┌──
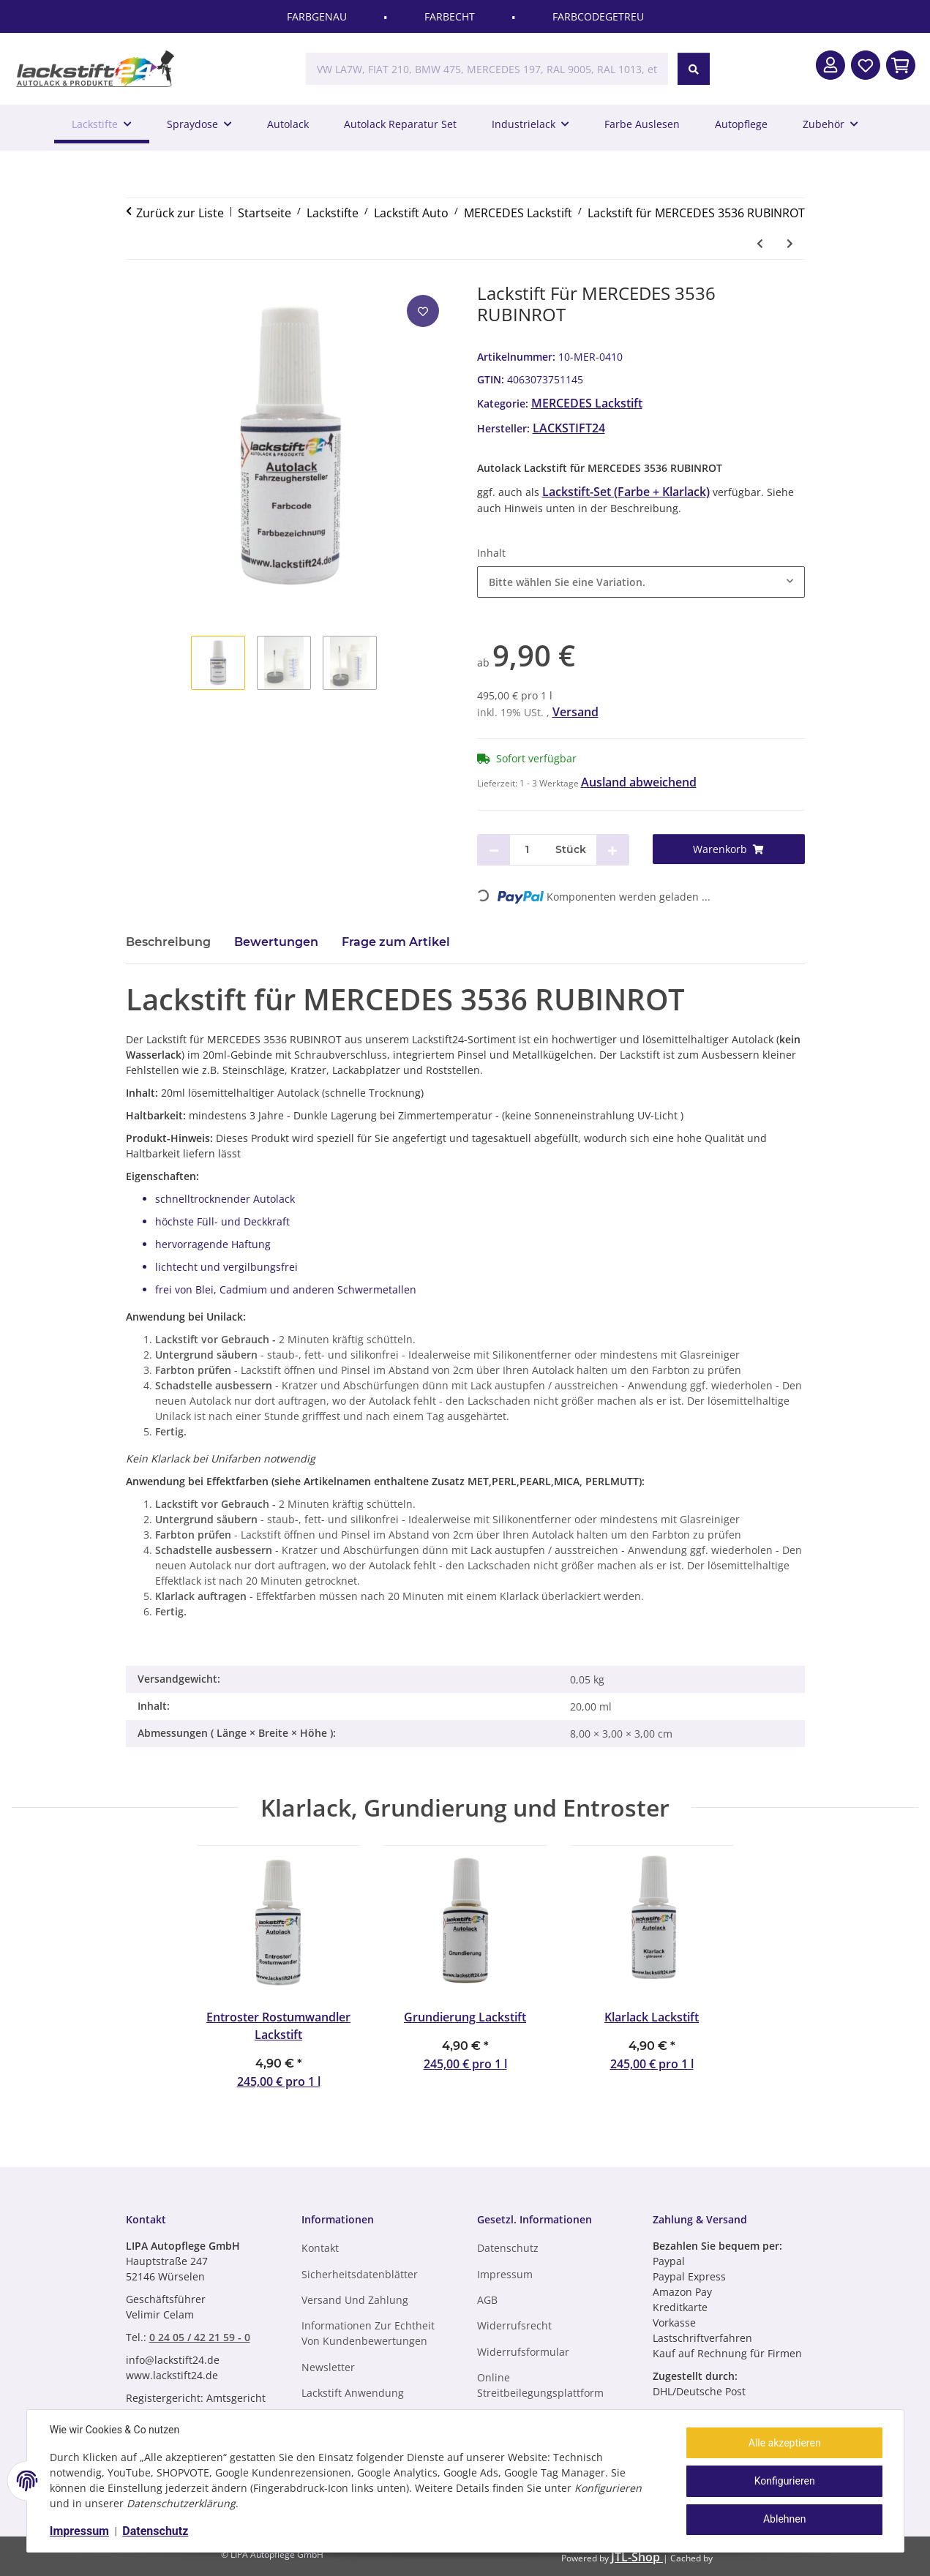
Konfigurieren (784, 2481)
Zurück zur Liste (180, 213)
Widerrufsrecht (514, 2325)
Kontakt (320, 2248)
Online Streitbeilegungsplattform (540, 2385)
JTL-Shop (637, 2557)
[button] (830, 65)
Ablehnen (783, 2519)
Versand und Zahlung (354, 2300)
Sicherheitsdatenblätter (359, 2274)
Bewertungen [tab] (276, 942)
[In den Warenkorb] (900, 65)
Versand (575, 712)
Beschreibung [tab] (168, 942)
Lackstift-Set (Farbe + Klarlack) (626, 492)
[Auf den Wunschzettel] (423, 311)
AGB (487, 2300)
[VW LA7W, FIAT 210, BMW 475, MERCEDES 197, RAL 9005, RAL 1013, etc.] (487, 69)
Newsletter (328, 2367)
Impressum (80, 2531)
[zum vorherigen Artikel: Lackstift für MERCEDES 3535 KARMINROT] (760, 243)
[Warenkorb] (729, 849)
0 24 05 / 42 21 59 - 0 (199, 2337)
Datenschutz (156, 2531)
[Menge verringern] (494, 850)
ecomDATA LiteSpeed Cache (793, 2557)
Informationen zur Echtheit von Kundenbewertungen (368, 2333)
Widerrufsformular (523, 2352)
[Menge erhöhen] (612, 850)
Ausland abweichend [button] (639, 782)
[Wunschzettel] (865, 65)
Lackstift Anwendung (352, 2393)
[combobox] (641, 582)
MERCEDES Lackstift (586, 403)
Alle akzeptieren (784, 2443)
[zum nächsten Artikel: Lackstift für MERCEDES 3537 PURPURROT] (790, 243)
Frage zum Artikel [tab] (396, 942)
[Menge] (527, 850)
└──
┌──
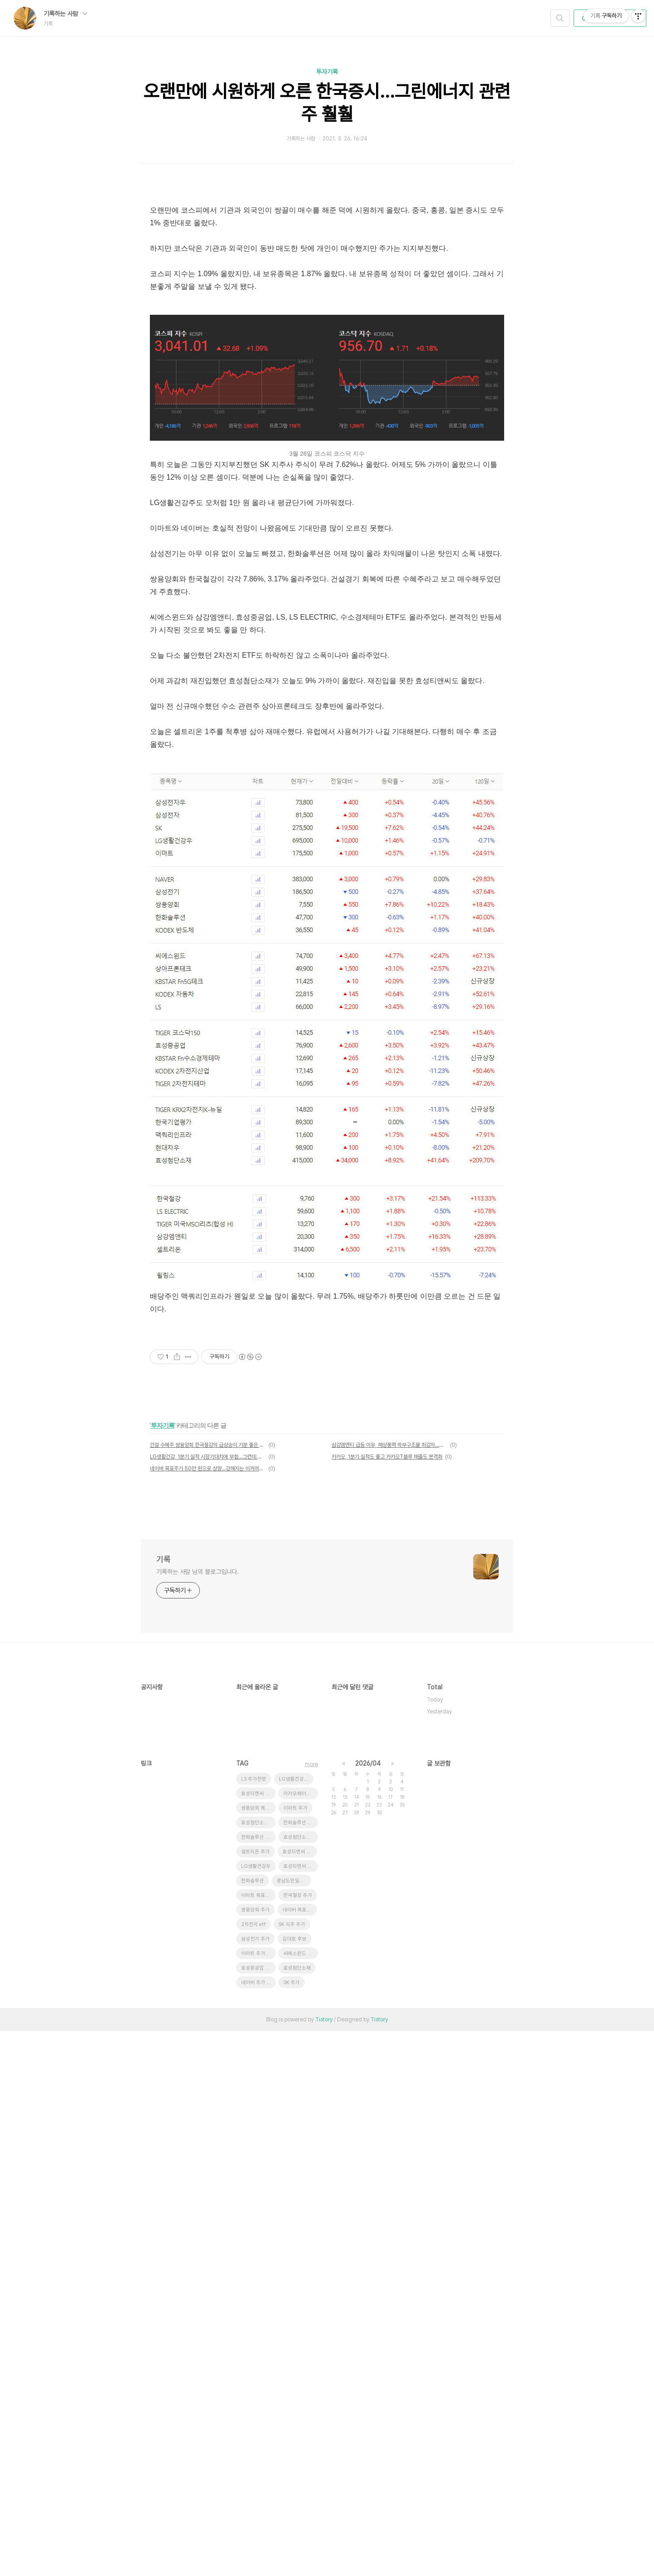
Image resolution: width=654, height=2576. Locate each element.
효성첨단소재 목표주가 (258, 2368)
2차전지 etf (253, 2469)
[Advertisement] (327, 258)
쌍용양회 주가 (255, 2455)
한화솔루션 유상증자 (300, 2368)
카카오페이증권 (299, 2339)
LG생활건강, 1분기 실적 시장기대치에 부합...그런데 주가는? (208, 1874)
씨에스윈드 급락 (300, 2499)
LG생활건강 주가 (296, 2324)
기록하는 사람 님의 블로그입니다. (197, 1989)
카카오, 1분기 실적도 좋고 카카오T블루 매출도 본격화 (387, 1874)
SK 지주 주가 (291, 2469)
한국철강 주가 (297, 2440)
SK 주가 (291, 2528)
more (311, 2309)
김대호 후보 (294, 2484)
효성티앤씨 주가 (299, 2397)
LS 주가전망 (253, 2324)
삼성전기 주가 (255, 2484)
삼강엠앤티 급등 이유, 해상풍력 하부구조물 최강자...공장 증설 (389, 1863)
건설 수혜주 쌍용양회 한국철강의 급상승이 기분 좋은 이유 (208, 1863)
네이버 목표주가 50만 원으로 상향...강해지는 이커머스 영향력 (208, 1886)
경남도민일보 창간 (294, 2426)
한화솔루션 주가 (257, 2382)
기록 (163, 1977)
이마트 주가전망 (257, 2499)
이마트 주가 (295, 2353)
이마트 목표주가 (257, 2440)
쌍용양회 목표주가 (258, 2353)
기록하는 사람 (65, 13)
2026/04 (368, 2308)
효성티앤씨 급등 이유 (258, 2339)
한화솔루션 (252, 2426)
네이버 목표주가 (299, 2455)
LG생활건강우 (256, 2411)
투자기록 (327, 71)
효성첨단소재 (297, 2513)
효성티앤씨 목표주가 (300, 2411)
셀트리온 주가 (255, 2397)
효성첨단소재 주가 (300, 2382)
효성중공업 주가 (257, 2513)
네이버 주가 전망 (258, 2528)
└──
Please print the lines from the line with "Konfigurieren (784, 2481)" up to and including the line with "AGB (487, 2300)", reproducing each one without any change.

Konfigurieren (784, 2481)
Zurück zur Liste (180, 213)
Widerrufsrecht (514, 2325)
Kontakt (320, 2248)
Online Streitbeilegungsplattform (540, 2385)
JTL-Shop (637, 2557)
[button] (830, 65)
Ablehnen (783, 2519)
Versand und Zahlung (354, 2300)
Sicherheitsdatenblätter (359, 2274)
Bewertungen [tab] (276, 942)
[In den Warenkorb] (900, 65)
Versand (575, 712)
Beschreibung [tab] (168, 942)
Lackstift-Set (Farbe + Klarlack) (626, 492)
[Auf den Wunschzettel] (423, 311)
AGB (487, 2300)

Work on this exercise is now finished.